Aim of the task:
Please go through the records below and copy out each line that contains the word "Content", unchanged.

^^^^

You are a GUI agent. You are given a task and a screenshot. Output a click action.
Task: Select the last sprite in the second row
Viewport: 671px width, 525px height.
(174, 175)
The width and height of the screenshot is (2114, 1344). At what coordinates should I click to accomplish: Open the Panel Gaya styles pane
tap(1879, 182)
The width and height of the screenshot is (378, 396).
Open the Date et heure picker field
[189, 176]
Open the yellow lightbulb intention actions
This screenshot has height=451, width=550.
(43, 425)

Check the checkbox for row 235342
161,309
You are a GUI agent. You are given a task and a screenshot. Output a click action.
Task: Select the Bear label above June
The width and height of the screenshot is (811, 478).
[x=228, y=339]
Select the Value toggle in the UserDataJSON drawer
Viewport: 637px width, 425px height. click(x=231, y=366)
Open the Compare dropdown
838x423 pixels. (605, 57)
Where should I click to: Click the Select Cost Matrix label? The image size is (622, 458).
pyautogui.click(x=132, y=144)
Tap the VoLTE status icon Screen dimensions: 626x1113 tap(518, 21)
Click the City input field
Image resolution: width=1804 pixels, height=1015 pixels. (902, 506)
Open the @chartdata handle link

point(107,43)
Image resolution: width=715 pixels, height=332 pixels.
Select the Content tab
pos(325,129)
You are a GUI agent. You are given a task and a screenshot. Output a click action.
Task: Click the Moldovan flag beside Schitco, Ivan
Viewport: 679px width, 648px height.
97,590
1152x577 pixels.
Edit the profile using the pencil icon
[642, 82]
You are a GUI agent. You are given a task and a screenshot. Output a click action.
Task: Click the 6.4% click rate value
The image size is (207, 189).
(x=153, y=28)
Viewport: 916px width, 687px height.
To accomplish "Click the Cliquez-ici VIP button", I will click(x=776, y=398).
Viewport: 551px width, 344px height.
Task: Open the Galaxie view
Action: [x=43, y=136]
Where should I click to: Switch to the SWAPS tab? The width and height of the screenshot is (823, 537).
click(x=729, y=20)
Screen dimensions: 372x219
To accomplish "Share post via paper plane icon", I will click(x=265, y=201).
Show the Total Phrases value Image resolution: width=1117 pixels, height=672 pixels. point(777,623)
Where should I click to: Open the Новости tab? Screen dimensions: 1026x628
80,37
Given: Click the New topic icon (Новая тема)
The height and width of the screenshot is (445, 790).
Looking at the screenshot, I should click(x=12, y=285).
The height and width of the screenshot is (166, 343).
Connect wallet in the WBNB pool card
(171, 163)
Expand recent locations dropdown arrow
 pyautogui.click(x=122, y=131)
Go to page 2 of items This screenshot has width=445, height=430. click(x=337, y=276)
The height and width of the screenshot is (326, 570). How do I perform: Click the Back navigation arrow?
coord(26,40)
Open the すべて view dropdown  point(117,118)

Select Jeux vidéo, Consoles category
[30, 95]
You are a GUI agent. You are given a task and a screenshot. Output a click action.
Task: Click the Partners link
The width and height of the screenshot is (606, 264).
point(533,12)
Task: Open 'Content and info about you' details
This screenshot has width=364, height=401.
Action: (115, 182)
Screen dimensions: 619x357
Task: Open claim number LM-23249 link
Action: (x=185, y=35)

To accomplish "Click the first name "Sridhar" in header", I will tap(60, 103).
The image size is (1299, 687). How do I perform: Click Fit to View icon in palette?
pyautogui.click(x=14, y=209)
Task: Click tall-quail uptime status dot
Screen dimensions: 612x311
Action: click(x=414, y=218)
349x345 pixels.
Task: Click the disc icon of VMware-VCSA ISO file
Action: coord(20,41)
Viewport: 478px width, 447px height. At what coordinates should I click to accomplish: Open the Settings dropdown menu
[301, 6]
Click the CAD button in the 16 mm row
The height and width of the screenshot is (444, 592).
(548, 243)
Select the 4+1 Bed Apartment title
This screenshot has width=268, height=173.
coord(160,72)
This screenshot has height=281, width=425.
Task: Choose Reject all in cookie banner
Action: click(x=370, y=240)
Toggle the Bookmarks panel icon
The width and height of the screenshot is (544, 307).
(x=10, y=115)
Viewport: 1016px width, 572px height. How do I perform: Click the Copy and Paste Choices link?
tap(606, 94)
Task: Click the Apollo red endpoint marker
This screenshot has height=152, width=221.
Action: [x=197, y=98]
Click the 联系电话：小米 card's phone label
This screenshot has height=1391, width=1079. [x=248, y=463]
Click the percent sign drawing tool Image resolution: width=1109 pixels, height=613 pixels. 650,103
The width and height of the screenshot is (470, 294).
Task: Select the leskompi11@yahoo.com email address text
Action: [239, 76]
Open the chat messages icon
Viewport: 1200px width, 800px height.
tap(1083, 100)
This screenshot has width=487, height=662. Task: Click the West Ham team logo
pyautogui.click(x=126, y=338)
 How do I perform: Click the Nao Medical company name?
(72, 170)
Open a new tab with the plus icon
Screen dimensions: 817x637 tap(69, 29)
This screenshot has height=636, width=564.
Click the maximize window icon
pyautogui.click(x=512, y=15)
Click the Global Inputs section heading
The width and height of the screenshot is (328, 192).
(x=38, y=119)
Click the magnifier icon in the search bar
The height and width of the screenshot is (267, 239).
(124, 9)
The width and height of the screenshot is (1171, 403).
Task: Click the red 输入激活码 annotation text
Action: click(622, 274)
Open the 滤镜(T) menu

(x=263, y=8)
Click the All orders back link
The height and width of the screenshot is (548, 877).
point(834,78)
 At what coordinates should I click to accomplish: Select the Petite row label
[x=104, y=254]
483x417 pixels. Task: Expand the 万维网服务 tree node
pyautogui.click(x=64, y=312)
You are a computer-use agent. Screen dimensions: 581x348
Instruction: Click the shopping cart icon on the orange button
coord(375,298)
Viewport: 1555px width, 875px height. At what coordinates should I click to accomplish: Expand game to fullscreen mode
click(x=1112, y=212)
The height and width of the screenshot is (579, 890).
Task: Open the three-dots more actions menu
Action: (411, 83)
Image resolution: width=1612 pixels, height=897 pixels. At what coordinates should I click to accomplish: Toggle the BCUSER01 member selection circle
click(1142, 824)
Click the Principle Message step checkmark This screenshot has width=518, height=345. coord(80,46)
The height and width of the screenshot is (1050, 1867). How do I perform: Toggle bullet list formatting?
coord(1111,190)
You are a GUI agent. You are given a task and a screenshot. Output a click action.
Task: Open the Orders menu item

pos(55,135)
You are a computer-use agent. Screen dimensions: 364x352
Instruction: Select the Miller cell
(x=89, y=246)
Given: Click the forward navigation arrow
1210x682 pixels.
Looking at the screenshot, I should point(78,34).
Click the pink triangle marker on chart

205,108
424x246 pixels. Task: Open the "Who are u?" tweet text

^^^^

Answer:
Select the Content tab
Task: Open 'Content and info about you' details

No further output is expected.